Tuesday, June 5, 2007

Visa Saga, Continued

On Monday night at 10:30 I received a message from the Visa Office of the Indian Embassy in Washington, D.C. telling me that they have not been able to find records that the Iyengar Institute is registered with the government. In order to grant my visa, they will need me to get the Iyengar Institute to fax them a copy of their registration. I called the Iyengar Institute.

Now this is a call I had been dreading. The last thing I want to do is single myself out as the stupid, American girl coming in July who cannot even fill out a visa application appropriately. But I figure, even though it is going to be the first time I get yelled at by someone at the Institute, it certainly won't be the last. So I take big breath, act like a grown up and call the office.

"Hello," in an Indian accent.
"Hello, is this The Iyengar Institute?"
"Hello... Hello...Hello...Are you there Madam? Hello? Madam, will you please call back in 15 minutes?"

So I take a shower, say my prayers and call again. Kelly falls asleep. (Asleep? Nice support there, big guy. Oh well, he was tired. Me, I was a bit wired being that two years of planning may just be hinging on this phone call.) Now it is actually hard to explain the difficulty of communicating on the phone with the very nice man who is speaking rapidly with an accent I cannot really understand coupled with the cross-continental delay of a few seconds after each phrase that either one of us utters, making it pretty much impossible for either one of us to know what the other is saying for several minutes.

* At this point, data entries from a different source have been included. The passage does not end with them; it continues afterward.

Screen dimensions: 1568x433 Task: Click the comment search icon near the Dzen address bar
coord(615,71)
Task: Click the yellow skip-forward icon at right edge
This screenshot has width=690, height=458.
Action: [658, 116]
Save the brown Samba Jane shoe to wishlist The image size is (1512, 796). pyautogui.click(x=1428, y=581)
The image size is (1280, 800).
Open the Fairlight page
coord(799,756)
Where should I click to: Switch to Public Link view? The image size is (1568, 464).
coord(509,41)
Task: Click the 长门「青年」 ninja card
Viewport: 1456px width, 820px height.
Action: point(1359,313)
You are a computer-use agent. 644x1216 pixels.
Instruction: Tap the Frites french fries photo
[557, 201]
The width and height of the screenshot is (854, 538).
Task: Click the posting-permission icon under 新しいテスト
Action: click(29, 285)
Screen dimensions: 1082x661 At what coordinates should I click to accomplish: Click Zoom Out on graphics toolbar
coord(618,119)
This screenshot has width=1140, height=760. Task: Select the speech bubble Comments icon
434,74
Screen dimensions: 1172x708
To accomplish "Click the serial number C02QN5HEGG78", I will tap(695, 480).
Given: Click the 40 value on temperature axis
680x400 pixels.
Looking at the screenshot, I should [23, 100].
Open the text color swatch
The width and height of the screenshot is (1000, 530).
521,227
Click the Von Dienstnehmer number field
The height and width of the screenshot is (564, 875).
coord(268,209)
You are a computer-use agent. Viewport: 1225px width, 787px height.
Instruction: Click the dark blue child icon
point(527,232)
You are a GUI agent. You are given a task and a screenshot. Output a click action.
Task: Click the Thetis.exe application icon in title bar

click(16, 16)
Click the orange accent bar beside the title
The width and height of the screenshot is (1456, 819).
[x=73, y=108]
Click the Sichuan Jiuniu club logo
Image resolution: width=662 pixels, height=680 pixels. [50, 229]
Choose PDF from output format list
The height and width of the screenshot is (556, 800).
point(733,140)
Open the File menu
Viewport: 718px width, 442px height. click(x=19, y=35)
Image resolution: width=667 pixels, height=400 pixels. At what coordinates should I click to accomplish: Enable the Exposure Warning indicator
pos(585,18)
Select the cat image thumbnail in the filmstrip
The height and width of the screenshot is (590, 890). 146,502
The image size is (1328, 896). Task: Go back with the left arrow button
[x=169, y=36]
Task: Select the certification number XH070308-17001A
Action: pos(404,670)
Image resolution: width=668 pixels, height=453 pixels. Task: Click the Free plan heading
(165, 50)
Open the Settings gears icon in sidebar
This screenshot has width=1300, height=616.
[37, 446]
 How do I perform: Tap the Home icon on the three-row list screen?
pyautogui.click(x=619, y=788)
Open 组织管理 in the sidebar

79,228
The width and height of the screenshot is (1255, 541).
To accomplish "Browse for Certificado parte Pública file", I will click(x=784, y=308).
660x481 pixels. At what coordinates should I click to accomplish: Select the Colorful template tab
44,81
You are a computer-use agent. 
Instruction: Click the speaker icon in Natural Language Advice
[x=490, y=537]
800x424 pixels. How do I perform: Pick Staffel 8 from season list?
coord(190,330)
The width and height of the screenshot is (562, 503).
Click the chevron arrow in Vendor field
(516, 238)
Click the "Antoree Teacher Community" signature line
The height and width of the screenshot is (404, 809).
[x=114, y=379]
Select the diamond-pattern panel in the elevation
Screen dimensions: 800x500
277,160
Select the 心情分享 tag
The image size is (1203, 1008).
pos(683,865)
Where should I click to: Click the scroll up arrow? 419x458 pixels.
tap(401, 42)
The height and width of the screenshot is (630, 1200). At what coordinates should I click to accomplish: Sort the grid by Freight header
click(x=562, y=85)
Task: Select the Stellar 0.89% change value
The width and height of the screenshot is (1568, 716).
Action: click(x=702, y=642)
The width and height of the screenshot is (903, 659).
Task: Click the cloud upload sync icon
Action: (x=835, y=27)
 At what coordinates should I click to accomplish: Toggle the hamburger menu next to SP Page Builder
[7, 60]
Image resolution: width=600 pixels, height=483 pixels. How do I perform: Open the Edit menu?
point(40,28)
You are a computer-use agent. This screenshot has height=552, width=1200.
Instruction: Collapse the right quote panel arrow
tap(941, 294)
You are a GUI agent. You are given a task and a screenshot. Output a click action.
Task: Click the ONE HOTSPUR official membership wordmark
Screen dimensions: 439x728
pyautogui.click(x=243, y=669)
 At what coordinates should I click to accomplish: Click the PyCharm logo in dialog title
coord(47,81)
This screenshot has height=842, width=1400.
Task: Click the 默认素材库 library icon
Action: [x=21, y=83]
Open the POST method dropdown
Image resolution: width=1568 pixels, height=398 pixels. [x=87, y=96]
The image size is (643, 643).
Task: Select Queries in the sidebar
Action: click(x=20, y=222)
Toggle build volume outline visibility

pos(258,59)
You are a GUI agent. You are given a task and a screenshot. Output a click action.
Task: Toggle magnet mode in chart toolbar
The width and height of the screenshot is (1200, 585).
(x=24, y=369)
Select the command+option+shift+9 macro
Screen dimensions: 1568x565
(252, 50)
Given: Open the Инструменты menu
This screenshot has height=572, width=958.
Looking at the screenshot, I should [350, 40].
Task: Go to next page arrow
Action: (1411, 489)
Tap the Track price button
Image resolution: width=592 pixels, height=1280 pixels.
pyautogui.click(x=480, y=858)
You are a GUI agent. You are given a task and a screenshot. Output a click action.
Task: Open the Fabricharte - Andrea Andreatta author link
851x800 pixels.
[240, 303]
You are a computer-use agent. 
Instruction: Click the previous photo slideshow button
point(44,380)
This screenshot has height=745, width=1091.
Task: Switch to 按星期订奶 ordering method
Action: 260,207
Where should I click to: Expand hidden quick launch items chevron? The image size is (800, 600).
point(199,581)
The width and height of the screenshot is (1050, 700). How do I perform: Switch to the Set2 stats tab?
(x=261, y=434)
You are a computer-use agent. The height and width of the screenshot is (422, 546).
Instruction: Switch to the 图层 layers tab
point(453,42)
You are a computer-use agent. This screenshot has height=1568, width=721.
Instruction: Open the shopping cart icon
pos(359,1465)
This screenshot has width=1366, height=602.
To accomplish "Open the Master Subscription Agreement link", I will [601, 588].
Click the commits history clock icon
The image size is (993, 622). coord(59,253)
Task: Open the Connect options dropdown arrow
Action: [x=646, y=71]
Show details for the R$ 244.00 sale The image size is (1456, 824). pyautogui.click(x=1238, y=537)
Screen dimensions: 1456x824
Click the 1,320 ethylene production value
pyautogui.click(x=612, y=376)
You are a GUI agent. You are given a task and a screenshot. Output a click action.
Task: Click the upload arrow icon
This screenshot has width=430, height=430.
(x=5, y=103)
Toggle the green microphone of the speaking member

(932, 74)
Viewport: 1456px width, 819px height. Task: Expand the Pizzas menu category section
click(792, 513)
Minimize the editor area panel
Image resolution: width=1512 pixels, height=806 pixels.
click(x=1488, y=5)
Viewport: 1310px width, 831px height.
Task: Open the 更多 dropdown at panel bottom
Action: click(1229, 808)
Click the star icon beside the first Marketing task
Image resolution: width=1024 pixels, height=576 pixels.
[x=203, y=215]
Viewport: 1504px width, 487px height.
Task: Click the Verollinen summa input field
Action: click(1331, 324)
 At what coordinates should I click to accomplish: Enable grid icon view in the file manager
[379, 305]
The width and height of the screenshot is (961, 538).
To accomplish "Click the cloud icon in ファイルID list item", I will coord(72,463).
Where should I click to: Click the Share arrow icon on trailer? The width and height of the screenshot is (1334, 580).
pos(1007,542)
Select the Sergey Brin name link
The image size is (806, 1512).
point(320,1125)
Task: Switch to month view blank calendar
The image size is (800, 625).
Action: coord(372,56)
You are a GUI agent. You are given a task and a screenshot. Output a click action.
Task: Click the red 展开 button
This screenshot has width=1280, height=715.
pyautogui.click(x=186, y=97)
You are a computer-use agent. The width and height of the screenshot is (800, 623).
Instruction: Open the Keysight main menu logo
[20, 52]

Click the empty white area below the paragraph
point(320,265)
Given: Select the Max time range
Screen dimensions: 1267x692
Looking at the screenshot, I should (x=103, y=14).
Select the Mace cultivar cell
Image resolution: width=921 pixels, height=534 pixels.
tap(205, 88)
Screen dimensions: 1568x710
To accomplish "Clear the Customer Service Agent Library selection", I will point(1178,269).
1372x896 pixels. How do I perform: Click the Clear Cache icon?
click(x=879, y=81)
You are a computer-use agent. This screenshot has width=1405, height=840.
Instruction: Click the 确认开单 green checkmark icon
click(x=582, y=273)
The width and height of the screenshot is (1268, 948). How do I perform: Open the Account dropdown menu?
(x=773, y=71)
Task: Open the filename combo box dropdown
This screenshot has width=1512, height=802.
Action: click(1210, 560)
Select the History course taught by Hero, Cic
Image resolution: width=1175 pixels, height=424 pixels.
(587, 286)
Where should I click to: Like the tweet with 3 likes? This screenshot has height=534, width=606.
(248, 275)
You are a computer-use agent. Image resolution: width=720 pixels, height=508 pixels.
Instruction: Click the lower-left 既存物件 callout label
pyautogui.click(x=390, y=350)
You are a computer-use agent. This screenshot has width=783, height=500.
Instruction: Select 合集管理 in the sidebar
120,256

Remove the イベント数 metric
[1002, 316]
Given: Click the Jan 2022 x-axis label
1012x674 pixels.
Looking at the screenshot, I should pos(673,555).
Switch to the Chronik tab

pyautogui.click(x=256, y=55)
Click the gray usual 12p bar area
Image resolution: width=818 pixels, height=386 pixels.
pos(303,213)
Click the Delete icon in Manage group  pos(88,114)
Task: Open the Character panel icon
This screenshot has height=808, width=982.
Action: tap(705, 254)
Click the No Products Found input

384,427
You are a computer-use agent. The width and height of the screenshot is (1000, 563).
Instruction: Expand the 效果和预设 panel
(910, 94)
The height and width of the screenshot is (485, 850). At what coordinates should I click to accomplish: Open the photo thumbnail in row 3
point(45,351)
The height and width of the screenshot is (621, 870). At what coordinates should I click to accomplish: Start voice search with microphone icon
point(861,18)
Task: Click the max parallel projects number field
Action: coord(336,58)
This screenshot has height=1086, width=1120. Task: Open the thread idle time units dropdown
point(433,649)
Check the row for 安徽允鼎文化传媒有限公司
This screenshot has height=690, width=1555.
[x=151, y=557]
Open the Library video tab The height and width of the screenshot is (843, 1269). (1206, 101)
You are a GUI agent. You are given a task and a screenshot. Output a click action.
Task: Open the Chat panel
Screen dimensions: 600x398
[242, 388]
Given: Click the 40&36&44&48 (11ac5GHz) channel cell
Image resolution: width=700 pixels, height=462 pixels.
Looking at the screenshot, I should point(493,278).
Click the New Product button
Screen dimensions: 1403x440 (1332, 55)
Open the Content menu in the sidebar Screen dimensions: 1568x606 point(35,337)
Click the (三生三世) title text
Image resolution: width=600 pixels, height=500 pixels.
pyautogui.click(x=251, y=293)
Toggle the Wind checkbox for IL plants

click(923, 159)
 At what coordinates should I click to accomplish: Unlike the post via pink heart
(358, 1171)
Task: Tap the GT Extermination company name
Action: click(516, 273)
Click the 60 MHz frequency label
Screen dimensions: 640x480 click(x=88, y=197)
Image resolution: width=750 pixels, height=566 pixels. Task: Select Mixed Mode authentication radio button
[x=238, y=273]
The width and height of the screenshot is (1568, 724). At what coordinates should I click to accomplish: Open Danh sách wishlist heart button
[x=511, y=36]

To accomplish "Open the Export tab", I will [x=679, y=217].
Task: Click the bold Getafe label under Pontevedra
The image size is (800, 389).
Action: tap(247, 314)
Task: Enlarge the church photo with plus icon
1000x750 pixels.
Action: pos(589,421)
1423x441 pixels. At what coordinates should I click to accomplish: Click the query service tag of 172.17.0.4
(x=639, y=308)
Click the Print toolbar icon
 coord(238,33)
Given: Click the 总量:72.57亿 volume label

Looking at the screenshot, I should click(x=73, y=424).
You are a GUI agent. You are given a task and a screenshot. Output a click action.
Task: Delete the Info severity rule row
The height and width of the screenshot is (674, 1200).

It went something like this:
Pandu: "But you do not want a student visa... you should not have applied for a student visa... student visas are so hard to get, you want a tourist visa..." (yeah, I am picking that up, believe me...this, I have figured out...)

Me: "But, I didn't mean to...I made a mistake... and now they need a registration form from you to show that you are registered with the government."

Pandu: "But madam, we are not registered with the government... We have no such form... You tell them we are a private institution and make them give you a tourist visa."

Me, thinking: "Yes, make them. Yes, I think that sounds great. I will make the people at The Embassy who I cannot even get in contact with, give me a tourist visa. Yes, that will work." Right.

So I thank the nice man and get off the phone and then I send an email to the embassy pleading my case again, begging them to allow me to get a tourist visa as I am really a tourist, not a scholar wishing to go to the university and so on.

Later today I call and finally after a few tried I get a live person on the phone. (Miracles of miracles.) She knows my case and was just listening to the messages I sent.

Embassy Lady: "I got your message that The Iyengar Institute is not registered with the government."

Me: "Yes, they told me that they are a private organization and that I should ask for a tourist visa.." (Okay, this is not making them by any means but merely an attempt to subliminally impress upon them the solution to the dilemma we are in.)

Embassy Lady: "Do you really think it is safe for you to go to a place that is not registered with the government?"

Me, not worried at all about being sold into the human slave trade and not worried at all that the Iyengar Institute may be a front for human trafficking: "Absolutely. I will be travelling with my sister and another companion who has made the trip several time and I know many people who have made a trip to study there and no harm has come to them. In fact this particular organization as been teaching foreign students for almost, well, 60 years. Really, they have an impeccable reputation."

Embassy Lady, after a long confusing discussion about my travel plans pre-India , tells me that she will have an answer for me tomorrow, that either I will get a visa or they will send me my passport back.

So, that is where it stands tonight. I hope to conclude this chapter tomorrow with a happy ending.

4 comments:

Liz B. said...

Oh. My. God.

Someday this is all going to be a great story...after you get back from India!!!

Sharanam Ganesha
Ganesha Sharanam

Om Namah Shivaya

Hare Krishna

etc.

Anasazi said...
This comment has been removed by the author.
Anasazi said...

If you get sold into human slavery, we'll pass around a hat in all of your classes until we've raised enough money to buy you back.

I wonder what human slaves are going for these days?

(Don't worry, it'll be a BIG hat)

Unknown said...

*checks pockets for loose change*
*watches small moth flutter from out-turned pocket*

Um, Jesse? Maybe we should start a lemonade stand instead.